Are electric vehicles cleaner than gasoline? Absolutely
A recent 30 Seconds to Know NBC News segment implied that electric vehicles are “not really” cleaner than gasoline cars. Aside from the obvious fact that 30 seconds isn’t nearly enough to tell the full story, the “expert” spouting such unsupported claims can be disproved soundly with some research, reasonable assumptions, and a calculator.
According to the EPA, every kWh produced from coal yields 2.25 pounds of CO2 while natural gas power plants emit 1.14 pounds per kWh. The national average electricity mix in 2013 according to the Energy Information Administration was as follows: 39% coal, 27.5% natural gas, 19.5% nuclear, and 13% renewables and hydroelectric power. The remaining 1% fell under the category of biomass and “other” fossil fuel sources.
This means the average kWh in the United States emits approximately 1.2 pounds of carbon dioxide. Accounting for transmission losses and “feedstock,” for example the emissions associated with the mining and transport of coal, increases the number to about 1.35 pounds of CO2 per kWh.
A typical gallon of gasoline releases 19.6 pounds of CO2 when burned. That gasoline first must be drilled as oil, refined, and transported, which according to the EPA requires multiplication by a factor of 1.25 to yield 24.5 pounds of CO2 per gallon.
To make our comparisons we will assume the national average grid electricity mix, although this clearly will vary by region. Even within a given region the contents of the electricity cocktail will fluctuate over the course of a day. The Union of Concerned Scientists offers an excellent report on EV fuel costs and emissions along with a helpful graphic on equivalent MPG for electric vehicles, based on greenhouse gas emissions, in various regions across the United States that you can find here.

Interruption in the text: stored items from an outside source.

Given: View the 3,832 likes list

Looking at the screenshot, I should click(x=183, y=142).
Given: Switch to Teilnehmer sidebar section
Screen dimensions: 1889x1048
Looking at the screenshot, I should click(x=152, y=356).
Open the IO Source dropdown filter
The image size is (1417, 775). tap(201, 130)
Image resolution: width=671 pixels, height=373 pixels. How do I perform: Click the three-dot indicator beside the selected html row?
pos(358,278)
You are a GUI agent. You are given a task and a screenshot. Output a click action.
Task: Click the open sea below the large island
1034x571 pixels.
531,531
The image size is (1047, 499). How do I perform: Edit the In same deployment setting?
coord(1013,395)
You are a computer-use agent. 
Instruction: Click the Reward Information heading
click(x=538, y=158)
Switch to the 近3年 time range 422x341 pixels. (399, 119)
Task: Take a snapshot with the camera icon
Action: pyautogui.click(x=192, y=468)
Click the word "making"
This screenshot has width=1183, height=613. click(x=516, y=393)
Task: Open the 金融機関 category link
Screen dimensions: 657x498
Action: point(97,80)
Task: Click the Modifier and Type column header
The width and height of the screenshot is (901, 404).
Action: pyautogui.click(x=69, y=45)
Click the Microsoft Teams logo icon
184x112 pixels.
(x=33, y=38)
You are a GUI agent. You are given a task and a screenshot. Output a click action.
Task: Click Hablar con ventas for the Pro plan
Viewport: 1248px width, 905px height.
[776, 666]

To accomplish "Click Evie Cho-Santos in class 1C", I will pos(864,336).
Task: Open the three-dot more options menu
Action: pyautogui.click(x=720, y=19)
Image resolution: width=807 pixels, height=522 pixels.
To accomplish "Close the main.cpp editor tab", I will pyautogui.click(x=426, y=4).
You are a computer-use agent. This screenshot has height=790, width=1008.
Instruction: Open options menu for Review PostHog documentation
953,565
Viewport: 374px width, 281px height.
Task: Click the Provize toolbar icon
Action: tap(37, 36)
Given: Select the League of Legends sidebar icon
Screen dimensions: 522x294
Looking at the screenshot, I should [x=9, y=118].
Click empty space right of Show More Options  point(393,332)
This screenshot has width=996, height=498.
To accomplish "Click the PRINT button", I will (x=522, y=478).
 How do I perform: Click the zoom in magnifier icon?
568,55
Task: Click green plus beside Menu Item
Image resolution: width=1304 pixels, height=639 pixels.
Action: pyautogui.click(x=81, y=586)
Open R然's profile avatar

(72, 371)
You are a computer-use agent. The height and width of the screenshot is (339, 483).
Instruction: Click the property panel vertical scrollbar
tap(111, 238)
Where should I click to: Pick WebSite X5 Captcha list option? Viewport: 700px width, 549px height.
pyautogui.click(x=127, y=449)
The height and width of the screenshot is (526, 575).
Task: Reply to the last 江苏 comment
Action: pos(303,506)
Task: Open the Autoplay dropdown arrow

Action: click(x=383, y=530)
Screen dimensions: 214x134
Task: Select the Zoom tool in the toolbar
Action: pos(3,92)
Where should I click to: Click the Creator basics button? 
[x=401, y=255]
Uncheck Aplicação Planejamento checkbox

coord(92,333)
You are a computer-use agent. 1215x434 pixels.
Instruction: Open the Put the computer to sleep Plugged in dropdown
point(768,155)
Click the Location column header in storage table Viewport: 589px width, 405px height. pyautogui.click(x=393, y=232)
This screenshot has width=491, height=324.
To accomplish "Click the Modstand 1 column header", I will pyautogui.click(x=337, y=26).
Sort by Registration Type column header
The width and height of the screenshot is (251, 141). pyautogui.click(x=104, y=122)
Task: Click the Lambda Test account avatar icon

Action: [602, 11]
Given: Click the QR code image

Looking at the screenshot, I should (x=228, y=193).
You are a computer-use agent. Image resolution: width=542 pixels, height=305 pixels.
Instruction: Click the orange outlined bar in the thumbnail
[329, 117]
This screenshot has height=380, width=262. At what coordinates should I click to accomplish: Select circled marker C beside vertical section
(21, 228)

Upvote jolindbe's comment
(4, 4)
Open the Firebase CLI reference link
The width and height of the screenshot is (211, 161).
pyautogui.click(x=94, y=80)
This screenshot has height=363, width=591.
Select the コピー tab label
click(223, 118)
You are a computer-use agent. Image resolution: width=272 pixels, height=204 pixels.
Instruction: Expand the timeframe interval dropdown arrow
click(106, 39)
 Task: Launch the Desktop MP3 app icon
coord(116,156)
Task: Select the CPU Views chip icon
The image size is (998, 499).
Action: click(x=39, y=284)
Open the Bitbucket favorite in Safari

First we will compare the most popular EV, the Nissan LEAF, with one of the most popular gasoline compact cars, the Toyota Corolla. Assume 31 MPG combined for the Corolla and a reasonably achievable 265 Wh/mile for the LEAF, or 3.77 kWh/mile. Driving 12,000 miles per year, the Corolla will emit (12,000/31)*24.5 = 9,484 pounds of CO2 annually. The LEAF, on the other hand, will produce (12,000/3.77)*1.35 = 4,297 pounds of CO2. This is a 56% reduction of CO2 emissions.
To give the legacy vehicles a fair chance, next we will compare the Tesla Model S with a BMW 528i, which achieves an EPA-rated 27 MPG combined. Assume 15,000 miles driven per year this time and an efficiency of 350 Wh/mile for the Tesla, or 2.86 miles/kWh based on a rough average of real world owner data. The BMW would produce (15,000/27)*24.5 = 13,611 pounds of CO2 annually. The Tesla Model S would emit (15,000/2.86)*1.35 = 7,080 pounds. This represents a 48% reduction in CO2 emissions for the EV.
Okay, let’s play devil’s advocate. What happens if you own an EV in West Virginia and, hypothetically of course, your electricity comes from 100% coal? In that case, the LEAF emits 8,244 pounds of CO2 over 12,000 miles and Model S emits 13,571 pounds over 15,000 miles. Still reductions over the legacy vehicles, of 13% and 0.3% respectively.
A legitimate knock on electric vehicles is the pollution caused by their battery and motor manufacturing, as rare earth metals are environmentally unfriendly to extract and the production of batteries is energy-intensive. However, Tesla has said that an internal study indicates the immense efficiency gains of Model S offset any added battery-related emissions within just 10,000 miles of driving despite the size of the industry’s largest battery pack by far.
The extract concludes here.